La grande majorité de la population a du mal à trouver de quoi se nourrir en quantité suffisante. © D.R
La grande majorité de la population a du mal à trouver de quoi se nourrir en quantité suffisante. © D.R

“Il est difficile de manger ici. Il n’y a pas de champs, pas de nourriture, la vie est dure”, se lamente Albertine Nzale, la grande cheffe coutumière de Kinduti, une localité rurale de la grande banlieue de Kinshasa.

Avec ses huttes en paille dépourvues de greniers, Kinduti est située au bout d’un tronçon cahoteux tracé au milieu de la savane dans la commune périphérique de Nsele, en République démocratique du Congo. Pas de cultures ni de ferme le long de ce trajet de 35 km, où l’on croise des hommes poussant sous un soleil de plomb des vélos hors d’âge chargés de sacs de charbon de bois. Albertine, 80 ans, s’inquiète pour l’avenir du village, en appelant à l’aide : “Il n’y a pas d’école, ni d’hôpital.

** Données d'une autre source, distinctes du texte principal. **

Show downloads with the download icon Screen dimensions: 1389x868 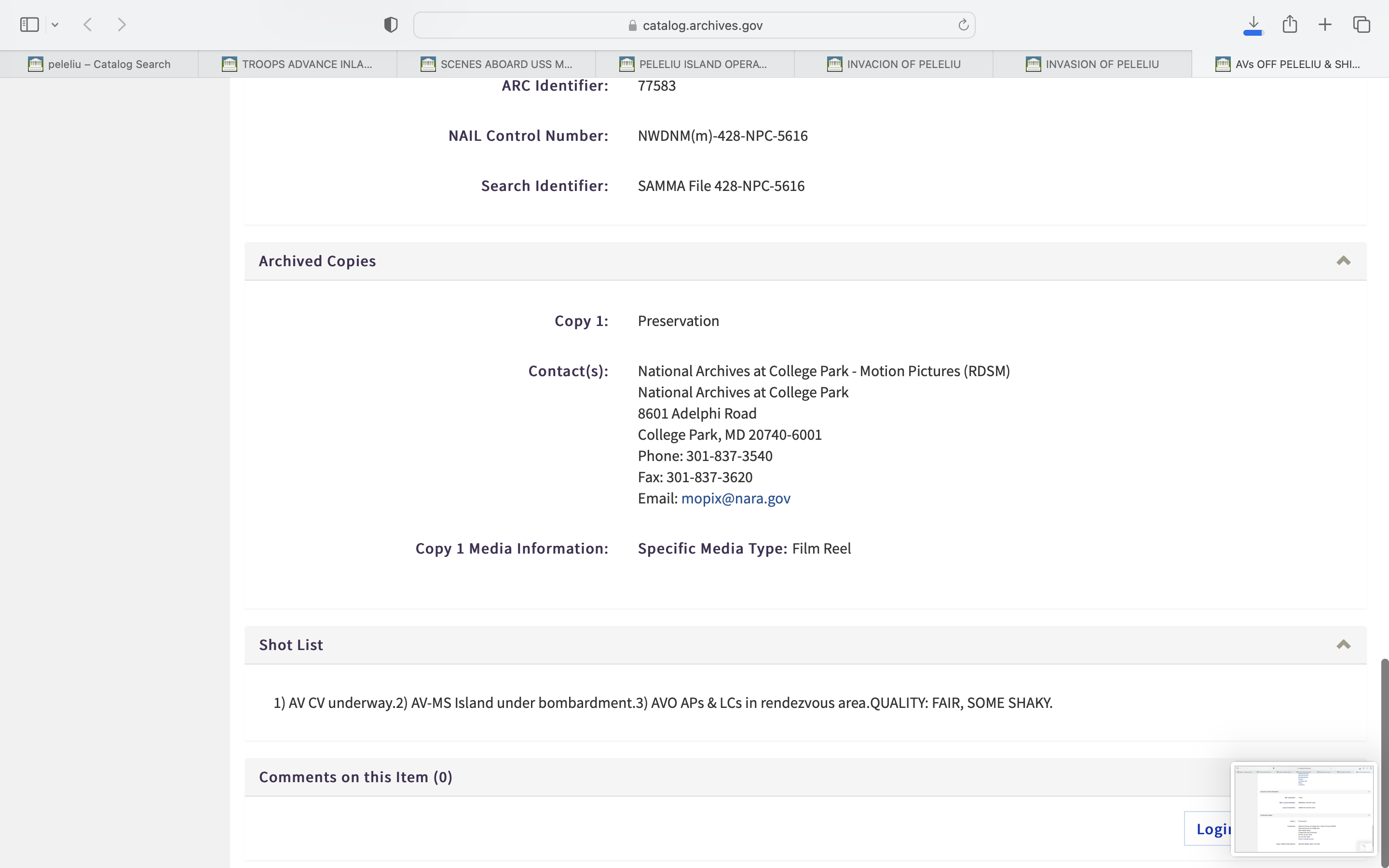[1253, 25]
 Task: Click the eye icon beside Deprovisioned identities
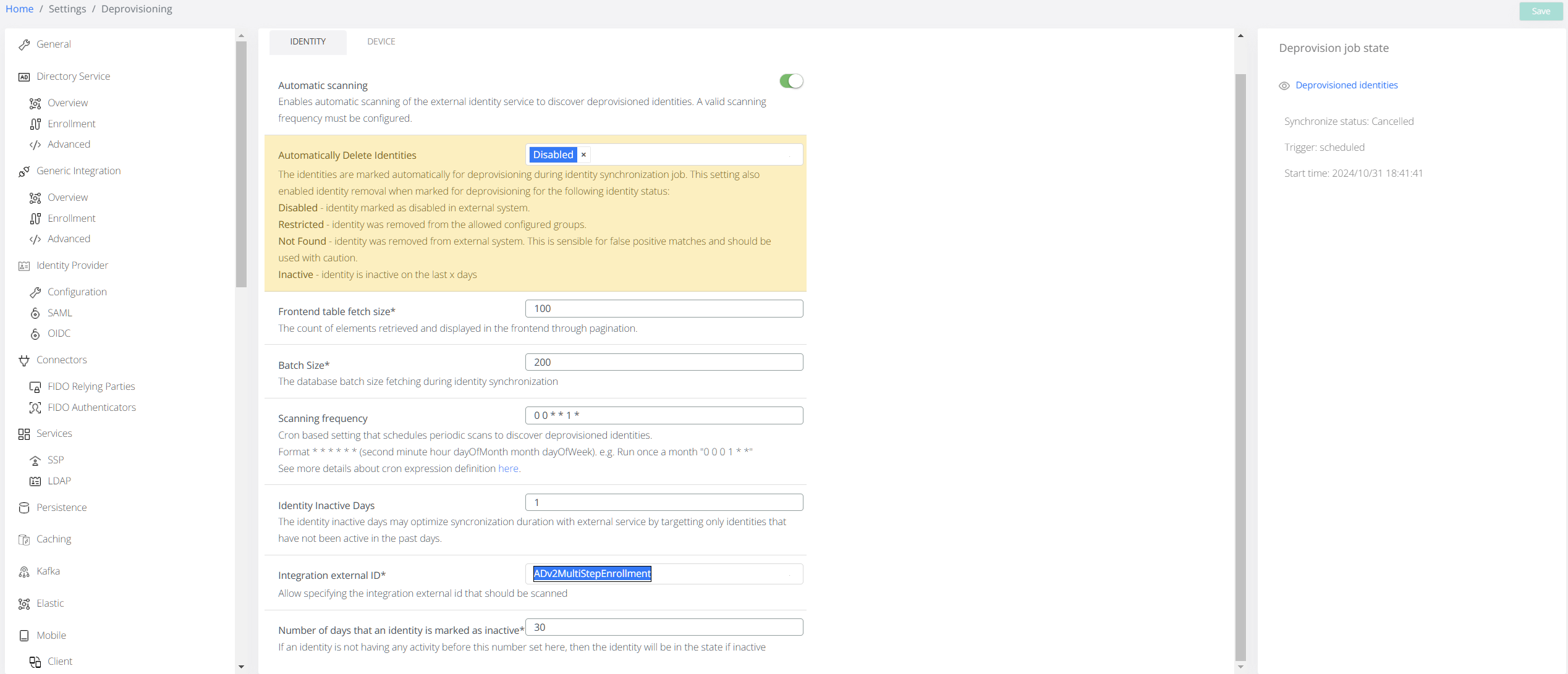click(x=1284, y=86)
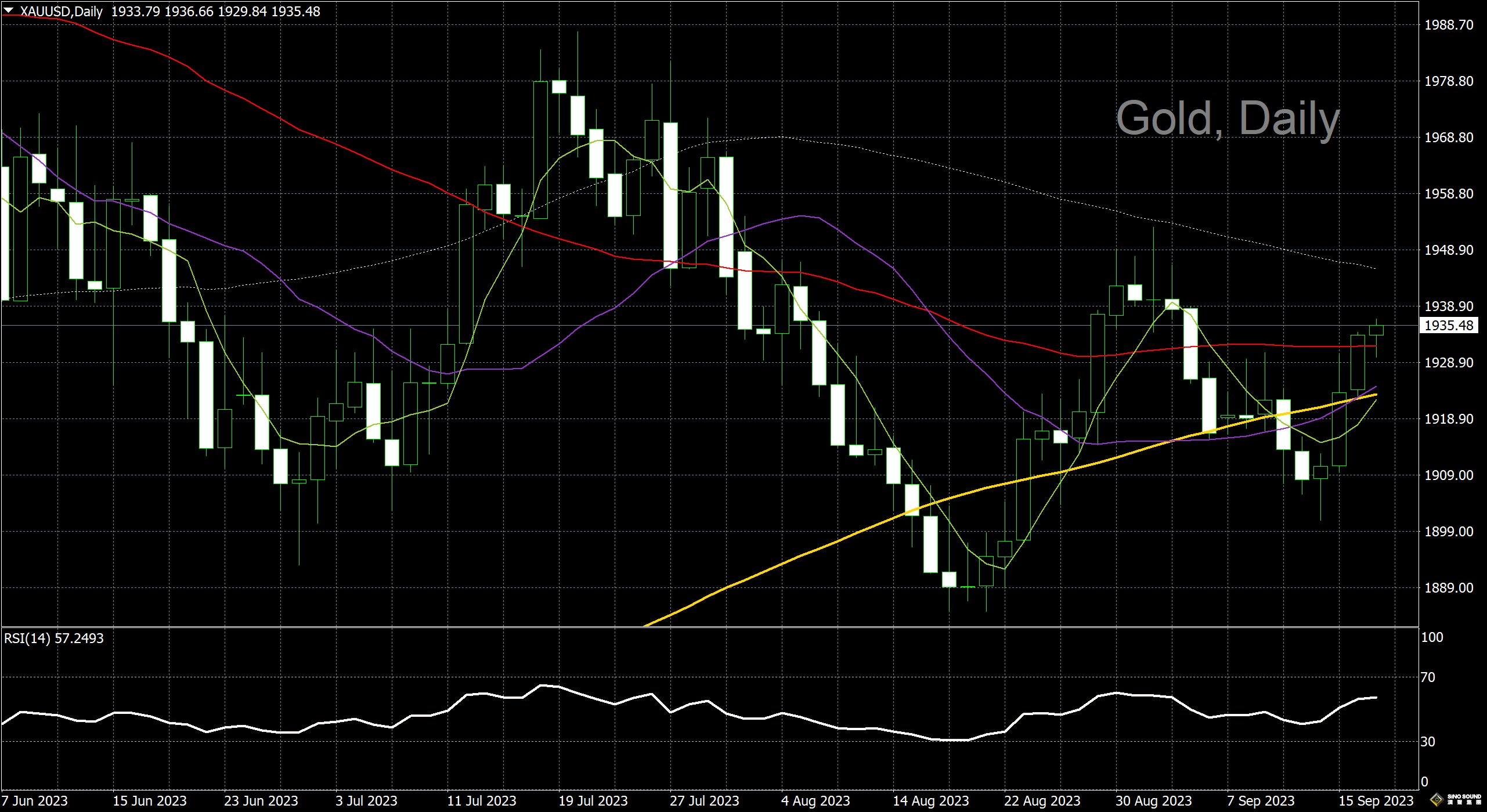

Nous avons besoin d’outils, de machines agricoles pour cultiver la terre.” Ici, la grande majorité de la population a du mal a trouver de quoi se nourrir en quantité suffisante, selon les témoignages recueillis par l’AFP. 

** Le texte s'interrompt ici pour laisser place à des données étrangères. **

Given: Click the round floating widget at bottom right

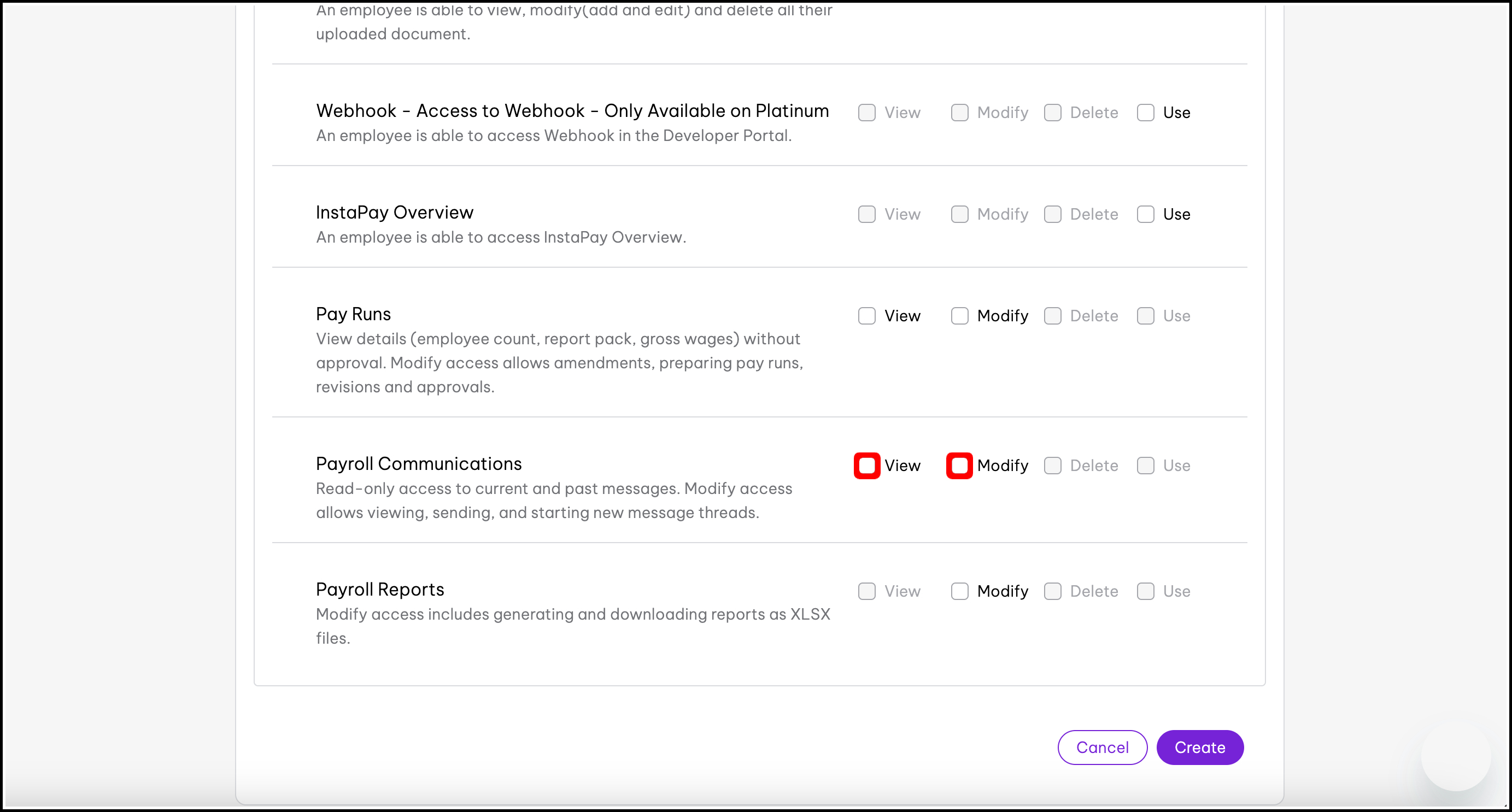Looking at the screenshot, I should pyautogui.click(x=1455, y=756).
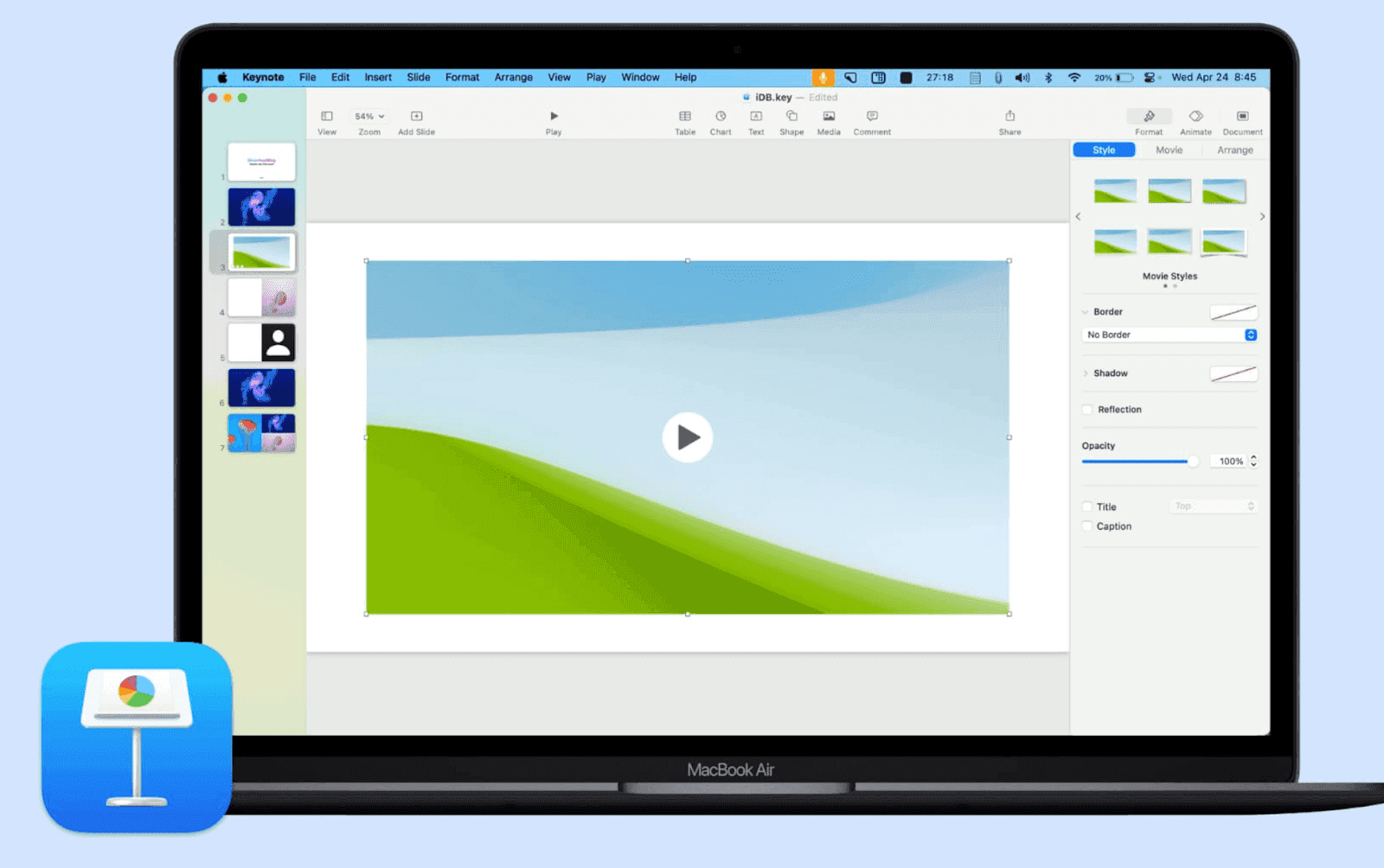Enable the Title checkbox
1384x868 pixels.
[1087, 506]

En novembre, le Programme alimentaire mondial (PAM) et l’Organisation de l’ONU pour l’alimentation et l’agriculture (FAO) ont alerté sur la crise alimentaire touchant, selon eux, le quart de la population de la RDC, soit près de 27 millions de personnes. Une situation touchant non seulement des régions en conflit mais aussi “les zones situées dans et autour de la capitale”. “Les champs sont parfois ravagés par les cochons sauvages”, mais certains habitants sont aussi “paresseux et impatients”, préférant dépendre de la fabrication de charbon de bois plutôt que de l’agriculture, s’agace Néron Mokili, infirmier du village. À Kinduti et ses environs, “tout le monde n’a pas de champ à cultiver, il faut donc acheter à manger auprès des propriétaires des terres, mais la plupart des gens n’ont pas assez d’argent”, nuance Fely Moba, un chef traditionnel de 58 ans. 

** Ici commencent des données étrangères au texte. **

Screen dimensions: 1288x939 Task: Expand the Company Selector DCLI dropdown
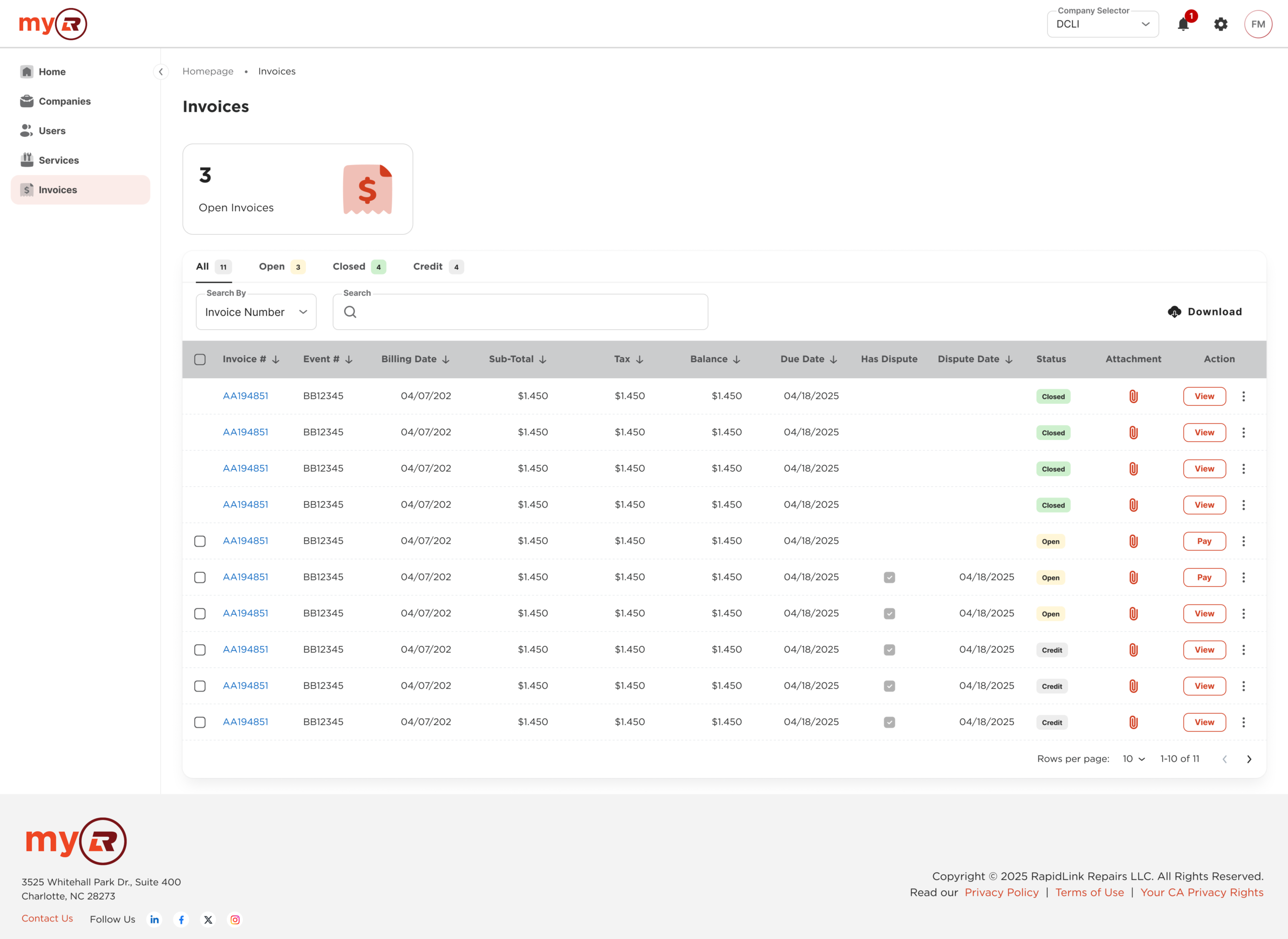tap(1102, 25)
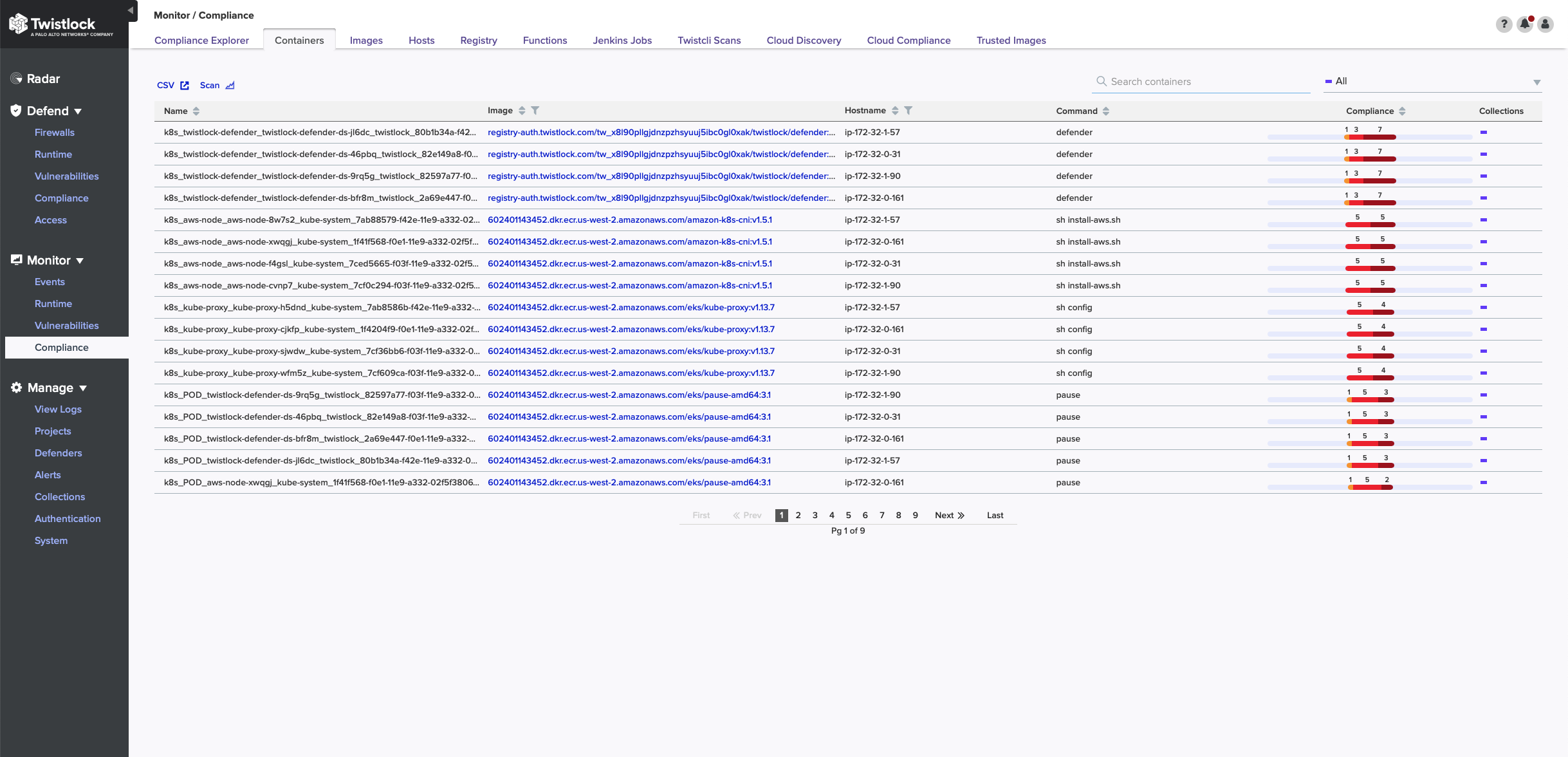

Les restrictions liées à la pandémie de Covid-19 (confinement, fermeture des marchés, couvre-feu) ont mis à mal l’économie de cette zone déjà fragile. En mars dernier, le PAM s’est associé à l’Unicef (Fonds des Nations unies pour l’enfance) et au gouvernement pour lancer un projet de distribution d’argent aux habitants, pour lutter contre la faim. Cette aide a couvert la période de mars à décembre 2021, avec un montant d’au moins 402 dollars par ménage. Avec ce projet de “distribution de cash” qui concerne “21 000 ménages et environ 130 000 bénéficiaires”, le PAM essaie de “changer les vies des gens et de les autonomiser”, explique à l’AFP sa chargée de programme en RDC, Mathilde Vaultier. 

L’argent ne circulait pas
Les bénéficiaires rencontrés à Kinduti disent avoir dépensé l’argent pour satisfaire leurs besoins de base, la nourriture, la scolarité des enfants, les soins de santé. Certains ont réussi à investir une partie de cette aide dans des activités plus pérennes et génératrices de revenus. C’est le cas d’Élisée Ngunza, 48 ans, détentrice d’une gargote. “Pendant le confinement, la situation était très difficile, l’argent ne circulait pas. L’aide du PAM m’a permis de payer les frais de scolarité des enfants et de renforcer mon commerce”, explique cette mère de 5 enfants. 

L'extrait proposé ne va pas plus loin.